All the way home the other night, my mind hummed Bob Dylan’s signature song, “The Times, They Are A-Changing,” and I found myself whining just as he did in each refrain.
Bob and I aren’t the only ones who lament the changes swirling around us like mosquitoes at a campfire. My latest hero, John Adams, (after reading his splendid biography by David McCullough) wrote in a letter to James Warren in 1776: “All great changes are irksome to the human mind. …”
It is irksome indeed to accept change, even the ones that aren’t so great. I’m irked every time I drive over a silent bridge that used to sing. Or read a newspaper whose typography is different. Or round a curve where an old house used to stand. Or see a chain restaurant instead of a farmer’s market or gray hair instead of brown.
Or visit a traditional country fair and see an ATM booth on the midway rather than a calliope.
All the way home, I counted change as though I were a bank teller, mentally placing into columns the debits and credits, as well.

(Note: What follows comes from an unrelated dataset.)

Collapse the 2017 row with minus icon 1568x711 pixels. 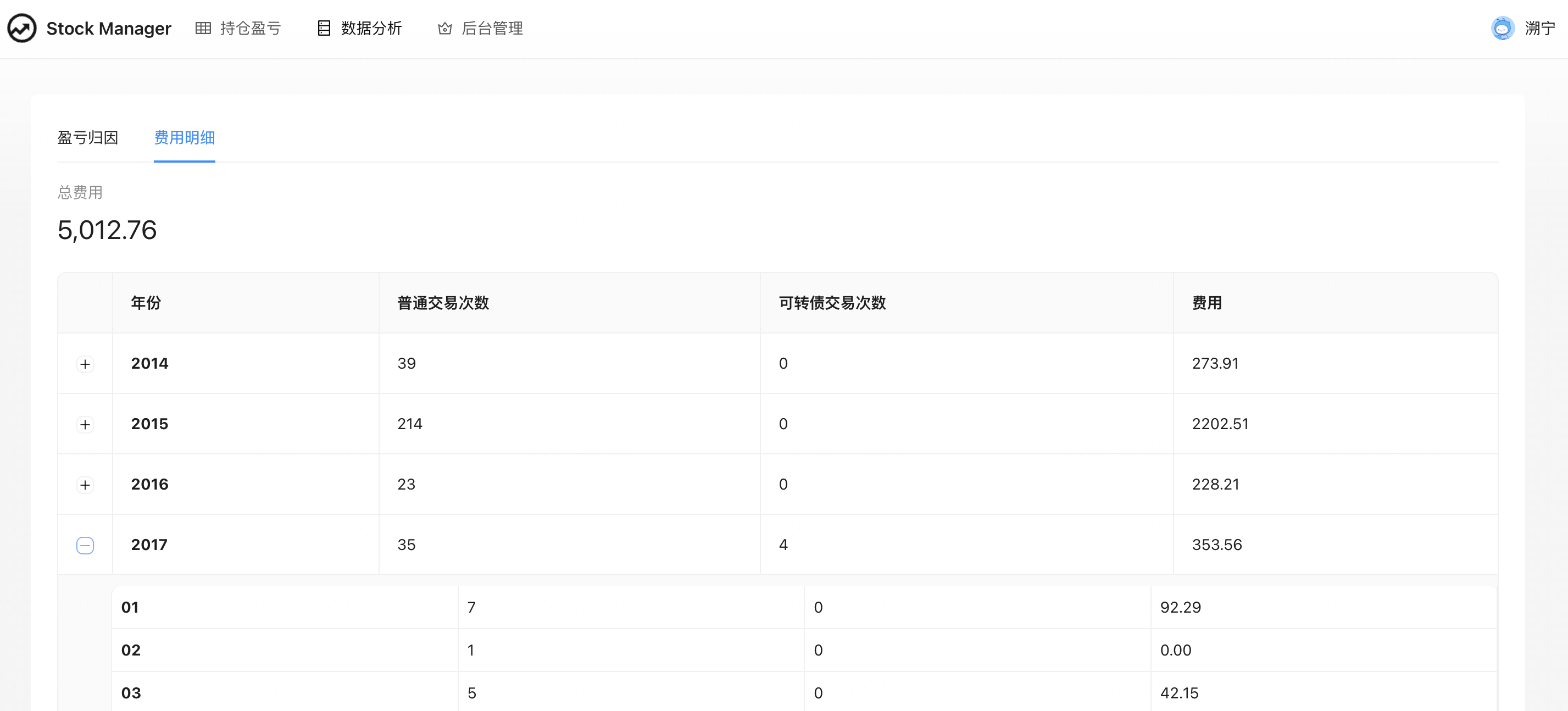click(x=85, y=546)
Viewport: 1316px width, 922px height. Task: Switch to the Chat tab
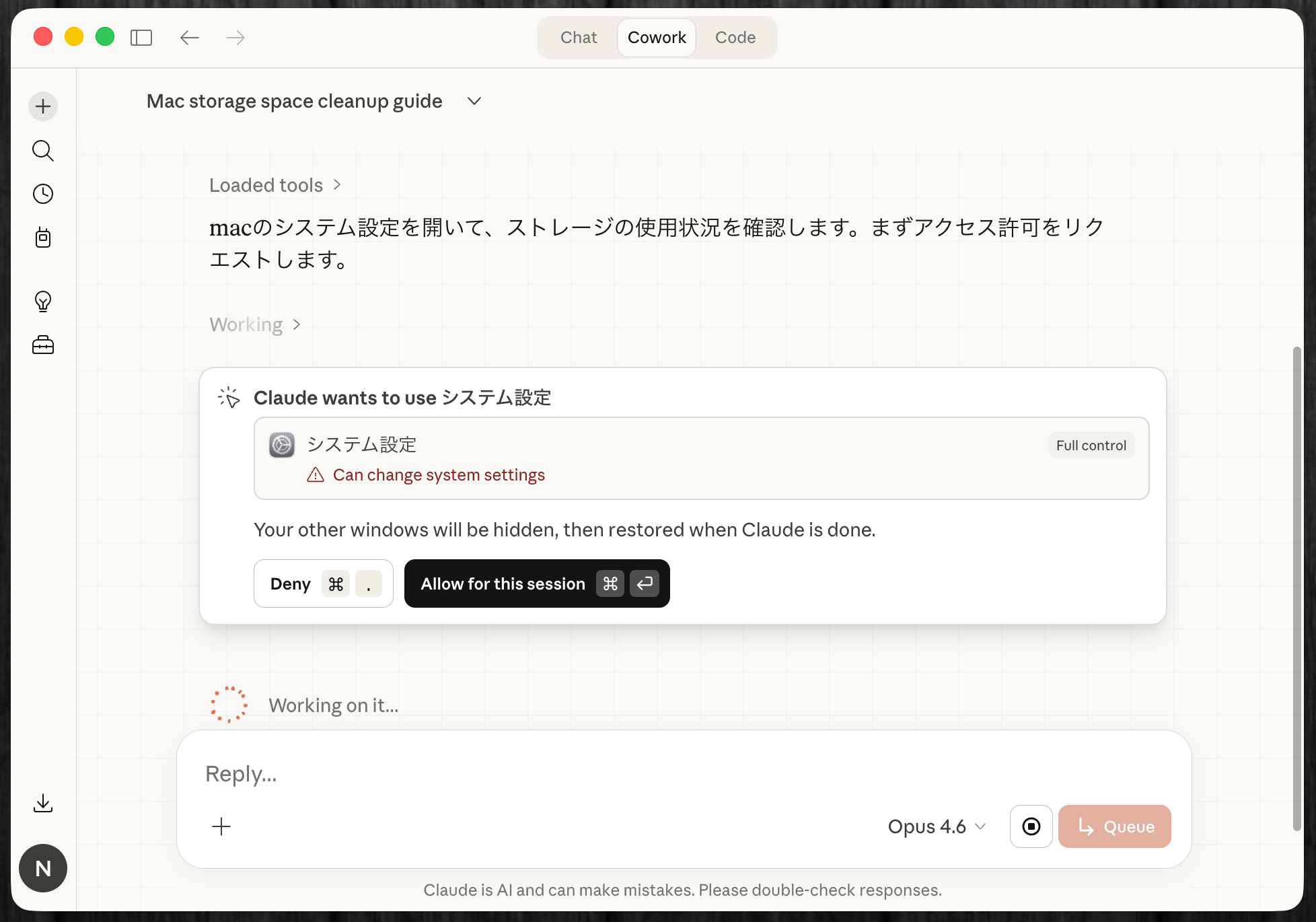577,37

In the livestock pavilions, there were no sows and squirming piglets to delight the young and old, but there were Nubian goats with floppy ears and comical antics. There were no rabbits or chickens in pens, but there were horses in caged stalls and Charolais cattle on hay, llamas and sheep and 4-H blue ribbons.
In the debits, there was no petting area due to concerns of hoof-and-mouth disease, no fireworks display at night because of drought conditions. On the credit side, there were quilts and cross-stitch samplers, giant pumpkins and gay sunflowers, gladiola stalks and paintings, pickles and blueberry shortcake.
There still were pony rides for youngsters but no barbecue pork on an open pit. There were no quarter games of chance, but there was fried dough and fresh lemonade and whirling rides and sheepdog trials.
Many of the changes at the fair over the years have been for the best. Gone are strip shows, beer tents and high-stakes gambling. Parking lots have improved, though traffic flow has not.
No one should expect her familiar fair to stay the same year after year any more than she could keep her long-ago children from out-growing bumper cars.
On the way home, I fought a losing battle against change. It may be irksome, but it certainly is inevitable.
The huge harvest moon glowed above the horizon like a fireball. But within minutes – and only a few miles – a smaller, whiter moon had climbed into the sky and illuminated the road. It, too, had changed before my very eyes.